■ **What you need to do**: Please count how many lines in the listing below contain the word "Toggle", and reply with that number alone.

■ **Records to use**:
•••

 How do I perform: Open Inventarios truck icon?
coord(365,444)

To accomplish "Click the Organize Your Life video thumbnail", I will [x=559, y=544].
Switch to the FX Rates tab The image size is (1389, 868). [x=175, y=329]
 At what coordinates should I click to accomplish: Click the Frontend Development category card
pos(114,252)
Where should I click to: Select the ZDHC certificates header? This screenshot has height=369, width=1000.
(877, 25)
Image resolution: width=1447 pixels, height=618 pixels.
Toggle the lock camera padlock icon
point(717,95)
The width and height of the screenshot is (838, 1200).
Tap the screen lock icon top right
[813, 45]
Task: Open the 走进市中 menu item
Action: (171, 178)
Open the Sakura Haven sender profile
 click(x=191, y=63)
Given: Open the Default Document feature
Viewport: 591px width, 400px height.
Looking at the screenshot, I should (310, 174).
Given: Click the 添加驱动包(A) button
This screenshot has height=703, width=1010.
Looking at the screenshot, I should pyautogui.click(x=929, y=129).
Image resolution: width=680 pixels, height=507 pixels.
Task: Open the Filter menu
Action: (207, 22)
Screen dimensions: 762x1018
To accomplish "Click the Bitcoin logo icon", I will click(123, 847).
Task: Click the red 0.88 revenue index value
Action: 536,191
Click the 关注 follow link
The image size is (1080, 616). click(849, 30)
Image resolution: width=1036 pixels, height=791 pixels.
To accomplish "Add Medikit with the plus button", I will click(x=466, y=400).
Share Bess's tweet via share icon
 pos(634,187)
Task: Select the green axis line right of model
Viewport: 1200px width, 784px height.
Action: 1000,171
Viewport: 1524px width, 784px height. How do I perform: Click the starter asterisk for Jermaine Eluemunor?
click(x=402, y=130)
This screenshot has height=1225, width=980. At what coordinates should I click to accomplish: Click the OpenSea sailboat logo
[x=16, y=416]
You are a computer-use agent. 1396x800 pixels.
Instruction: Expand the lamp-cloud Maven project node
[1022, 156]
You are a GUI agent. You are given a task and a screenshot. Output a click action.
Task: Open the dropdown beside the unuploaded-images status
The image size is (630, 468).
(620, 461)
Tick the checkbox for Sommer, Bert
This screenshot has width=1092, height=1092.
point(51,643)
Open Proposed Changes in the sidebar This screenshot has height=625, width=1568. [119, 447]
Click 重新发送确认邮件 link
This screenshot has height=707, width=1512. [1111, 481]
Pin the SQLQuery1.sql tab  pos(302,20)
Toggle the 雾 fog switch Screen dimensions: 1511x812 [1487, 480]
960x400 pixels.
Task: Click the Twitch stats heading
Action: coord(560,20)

•••

■ **Task solution**: 2